Document text =>
⁂
September 15, 2023

September 2023 - Daegan Miller, Ph.D, Associate News Editor, Science, News and Media Relations | University of Massachusetts

A team of researchers at the University of Massachusetts Amherst has shown that a single, small strand of microRNA, or miRNA, known as let-7, governs the ability of T-cells to recognize and remember tumor cells. This cellular memory is the basis for how vaccines work. Boosting cellular memory to recognize tumors could help improve cancer therapies. The research, published recently in Nature Communications(link is external), suggests a new strategy for the next generation of cancer-fighting immunotherapies.
⁂
Data =>
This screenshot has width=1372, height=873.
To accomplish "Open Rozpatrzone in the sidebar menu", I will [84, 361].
⁂
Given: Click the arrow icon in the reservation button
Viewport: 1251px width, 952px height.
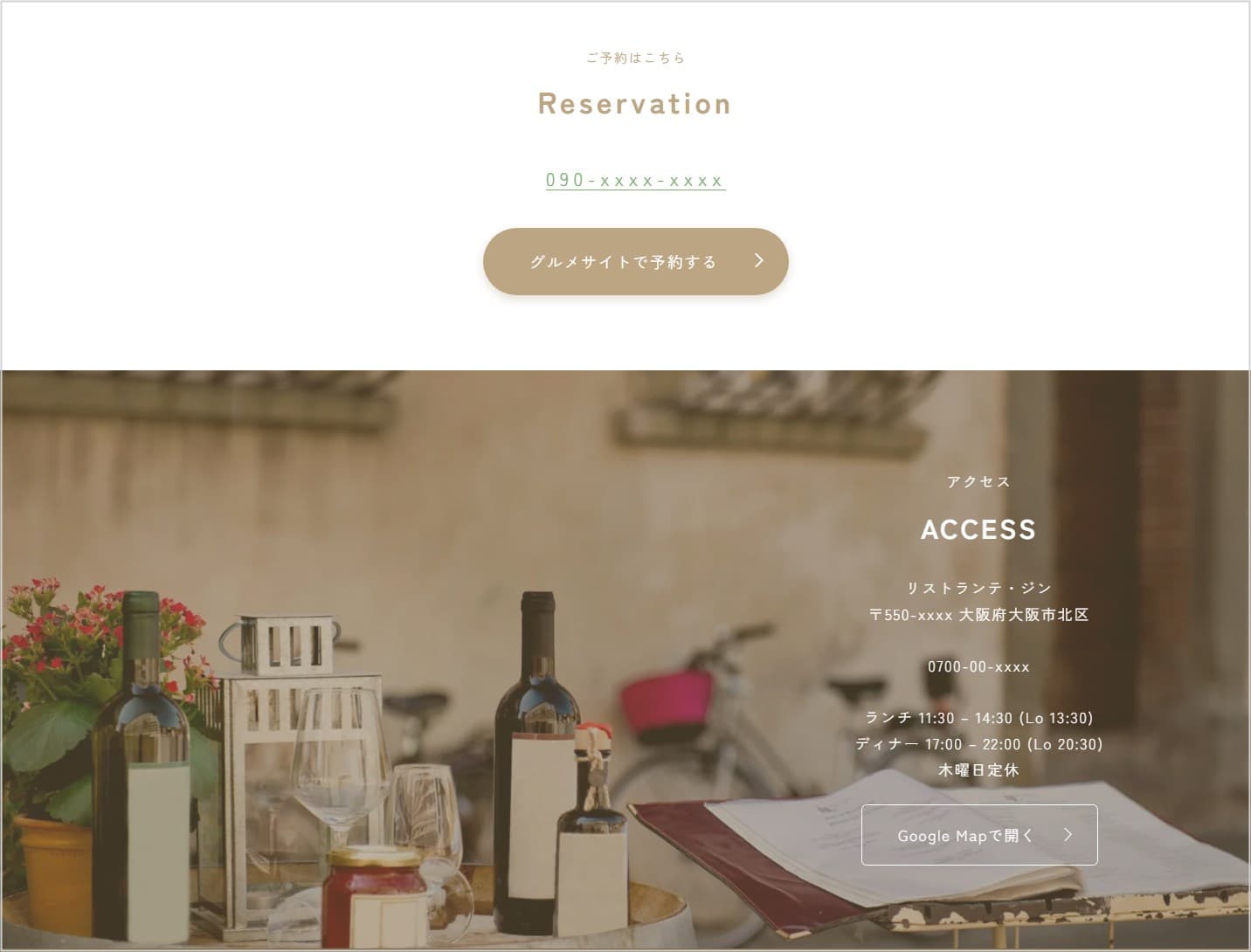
⁂
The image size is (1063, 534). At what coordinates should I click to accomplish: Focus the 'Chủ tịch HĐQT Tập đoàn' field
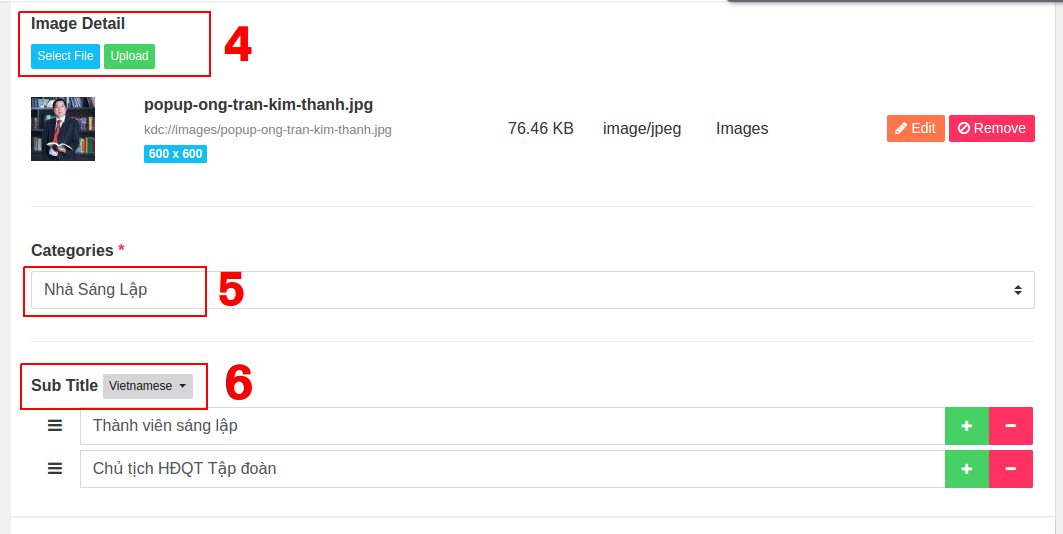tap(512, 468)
⁂
Directions =>
a) Using the article on let-7 and T-cell memory, answer these questions:
(i) At which university are the researchers based?
(ii) What is the strand of microRNA that governs T-cell recognition and memory called?
(iii) In which journal was the research published?
b) From the article on let-7 and T-cell memory, reproduce word for word the part that opens with the words containing "September 2023 - Daegan" and closes with "of cancer-fighting immunotherapies.".
The records were drawn from a separate source.

Responses to the tasks =>
a)
(i) The University of Massachusetts Amherst
(ii) let-7
(iii) Nature Communications

b)
September 2023 - Daegan Miller, Ph.D, Associate News Editor, Science, News and Media Relations | University of Massachusetts

A team of researchers at the University of Massachusetts Amherst has shown that a single, small strand of microRNA, or miRNA, known as let-7, governs the ability of T-cells to recognize and remember tumor cells. This cellular memory is the basis for how vaccines work. Boosting cellular memory to recognize tumors could help improve cancer therapies. The research, published recently in Nature Communications(link is external), suggests a new strategy for the next generation of cancer-fighting immunotherapies.